Blogging to resume Fall of 3024.
See you then. 

Monday, June 25, 2012

7-3

I've gone from 7 kids this week
down to 3.

What.
The.
Heck.

The teens are at a sleepaway, week long baseball camp.
The twins are at a sleepaway, week long church camp.
It's just me,
and the Asian Sensations. 

I had 3 kids once
10 years ago.
But then 6 minutes later we decided to have a fourth and then Jack made his appearance.

So those brief 6 minutes,
a decade ago
of having 3 kids isn't really a huge memory for me.
Could have been the drugs,
could have been the artichoke and spinach dip I was begging my husband to run out and get for me
{ummm, hello! In labor here.....and STARVING!}
Giving birth twice in one day can make you a wee bit hungry after all. 
Could have been a lot of things.

So 3?
What on God's gorgeous green earth am I to do with 3.

I slept in a bit today.
{gasp!}
Cooked less than half as much breakfast as I usually do.
{double gasp!}
Only made 3 beds instead of 7.
{yippee}
Thought I should really stop making everybody's beds and make them do it themselves.
{gasp!}
And then drove the 3 remaining children to VBS.

So here I am.
Alone.
In this house.
Until noon.
In the middle of the summer.

Which can only mean one thing....

I have spent the morning sobbing over children that wait and heart babies that will die if not adopted. 


like this one
and this one



Let's just say I have been looking at children that wait.

This could be a long week.


Thursday, June 21, 2012

GKTW Day 1

The day finally arrived.
And I
like a kid on Christmas
was wide awake at 5:34am.

Car was washed
vacuumed
and packed
We.were.ready.

I tumbled downstairs in excitement,
threw some blueberry muffins in the oven to bake
got some water bottles out of the fridge
and a bunch of bananas off the counter.

Kids were about 5 minutes behind me dressed and ready to roll.
We drug daddy out of bed,
I threw my portable breakfast for everyone in the car
and all 9 of us were out the door about 3 hours ahead of schedule.

Holla.

We arrived at GKTW roughly 5 hours before check in
all hopped up on excitement, blueberry muffins and having to pee
really
reeely
bad.

Good thing they are sweet people who don't mind in the least that you show up way before you are supposed to...and immediately ask for the bathroom.
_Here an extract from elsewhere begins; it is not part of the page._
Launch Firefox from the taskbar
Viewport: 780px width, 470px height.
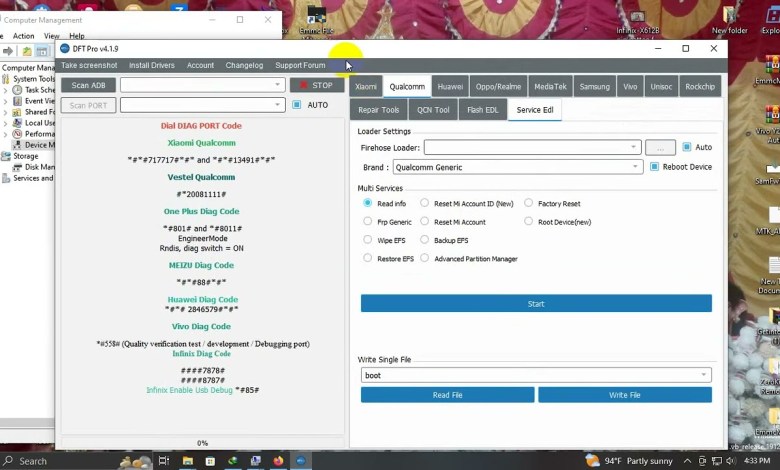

Our villa was ready so we unloaded,
I snapped some photogs and we headed directly to the Ice Cream Palace.
The kids had been waiting for this day for a long, long time.

Ice cream.
Check.
Check.
Check.
Check.
Check.
Check.
Check.
Check.
Check.

We spent the rest of that day exploring the village.
Give Kids the World is an incredible place that houses families that are in Orlando on wish trips.
The people,
the place,
the ammenities,
the ice cream,
it's incredible.

Truly, truly incredible.

We mini-golfed,


took a train ride,
drove remote control boats,


ate ice cream,

had lunch,
picked the nose of the giant tree man


played arcade games and games that we were way to old for


rode the carousel upteen times.
ate ice cream
went swimming


and ate even more ice cream.


I'm tellin ya.
Incredible.

Sunday night rolled around and we headed out to Disney to do the Pirates & Pals Fireworks Voyage
We checked in
got all decked out in pirate gear


got slain by a pirate

a couple of times

had good convo with another pirate


waited and ate
ate and waited
but alas me-hearty
it was huge thunderstormed rained out.
So we had our fill of pirate faire and headed back to the village whilst simulatenously trying to not get struck by lightning in the middle of that rather large storm.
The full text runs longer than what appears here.